ACTION ITEM: Your task is to repeat exactly the lines from the one with "Task: Click the AstroPay logo" through the end of the records, both included; please leave the pictures out.

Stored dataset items

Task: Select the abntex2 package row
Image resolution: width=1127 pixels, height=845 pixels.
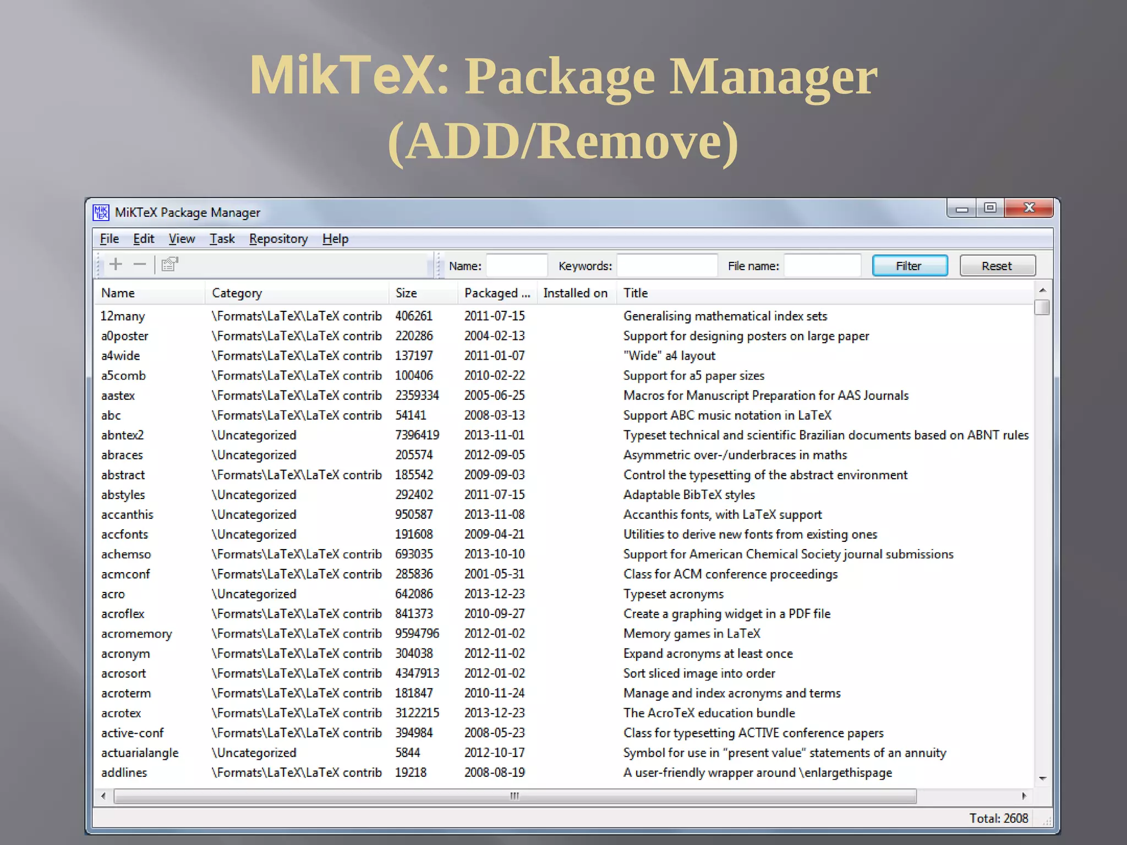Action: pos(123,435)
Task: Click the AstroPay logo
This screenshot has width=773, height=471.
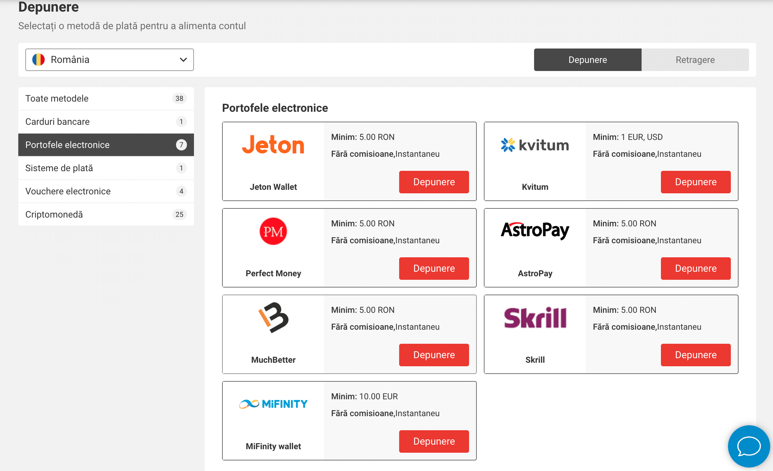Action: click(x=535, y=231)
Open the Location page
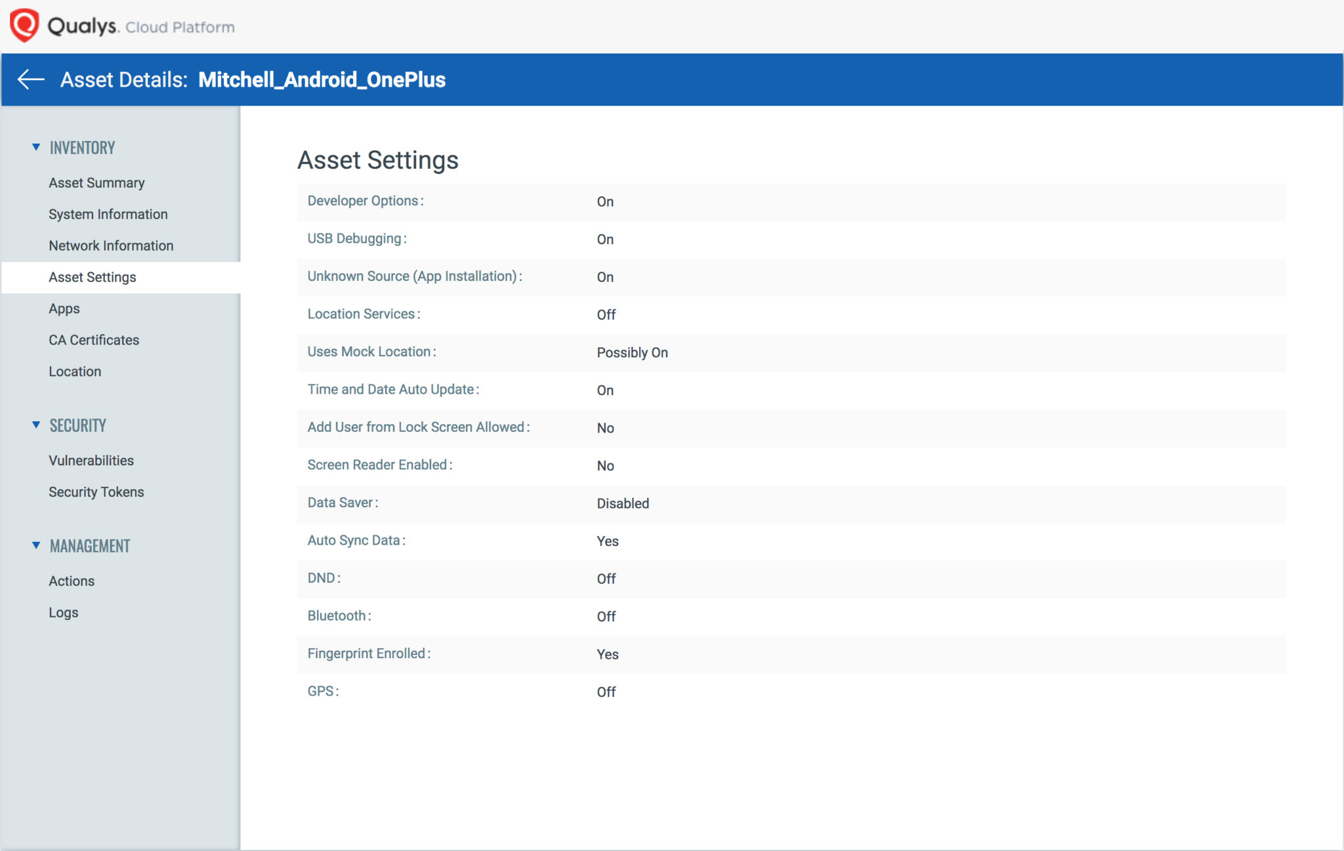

THE ANSWER:
Task: Click the AstroPay logo
This screenshot has width=773, height=471.
Action: click(x=535, y=231)
Open the Location page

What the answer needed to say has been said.